「更年期に痩せていくのはなぜですか?」女性の体の悩みに産婦人科医が回答
女性の体ならではの、ちょっとした悩みや疑問。病院に行くほどでないけど、専門家の意見を知りたい。そんな気持ちに、産婦人科の先生がアンサー! 【写真】更年期のエストロゲンの変動が肌に与える6つの影響 ※この記事は、診断の代わりとなるものではありません。症状について不安がある場合には、必ず医師または資格を有する医療従事者の助言を仰いでください。 ▼産婦人科医・上野啓子先生 東京医科大学産科婦人科学教室病院助教。医学博士、産婦人科医の指導医、生殖医療専門医、女性ヘルスケア専門医などを取得し、不妊治療や女性医学を得意とする。
Q、更年期に入って、痩せていくのはなぜですか?対処法があれば教えてください。
A、更年期は一般的には太りやすくなるもの。甲状腺疾患や癌や鬱など、他の病気が潜んでいる可能性もあるので、更年期のせいと決めつけず、診察を受けることが大切です。 更年期とは閉経の前後5年ずつの約10年程度の期間を指します。そして一般的に、更年期には太りやすくなると言われています。 その原因とされているのが、“エストロゲン”という女性らしさを作るホルモンの減少によるもの。エストロゲンは生殖器官を維持させる働きを持ち、丸みのある体形をつくったり、肌を美しくしたりする作用があるとして知られていますが、他にも、筋肉量を維持するために糖を送って動きを良くする働きがあります。 本来は月経~排卵の間に分泌量が増えるのですが、閉経前後にエストロゲンがガクンと減ると、糖代謝が悪くなり、肥満や糖尿のリスクがアップ。
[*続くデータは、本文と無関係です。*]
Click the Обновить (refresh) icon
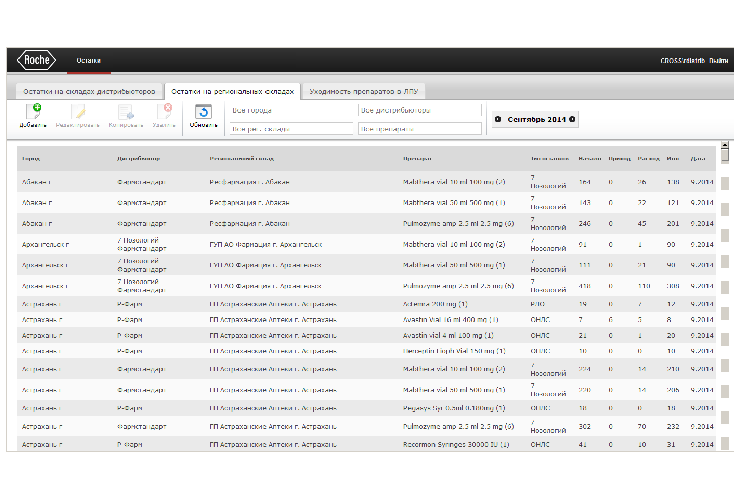pos(203,111)
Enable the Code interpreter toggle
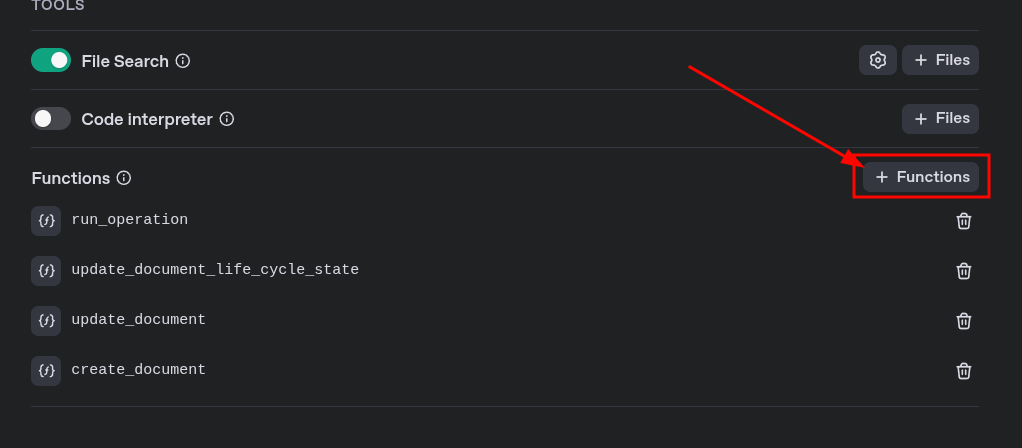This screenshot has height=448, width=1022. click(51, 119)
よって、更年期に太りやすくなるのです。 とはいえ、更年期に痩せるという方もいますが、その場合は、更年期であること以外の原因を疑う必要があります。 そもそもこの年代は、筋肉量や免疫力が下がり、ホルモンバランスにも大きく変化が見られる頃なので、様々な病気のリスクがつきもの。例えば、ホルモンが乱れて心身不調が現れたり、甲状腺機能亢進症という甲状腺疾患によって新陳代謝が過剰になり、たくさん食べても痩せることが。癌や消化管の病気が増える年代でもあります。 これらの異常がないと分かって、初めて“更年期障害”と定義されるのです。 体重減少は何らかのサインなので、何でも更年期のせいと決めずに、不安を感じたら病院を受診しましょう。その上で、痩せた理由が単なる食欲不振と分かったら、食欲を戻すための漢方や吐き気止めの薬を服用するといいでしょう。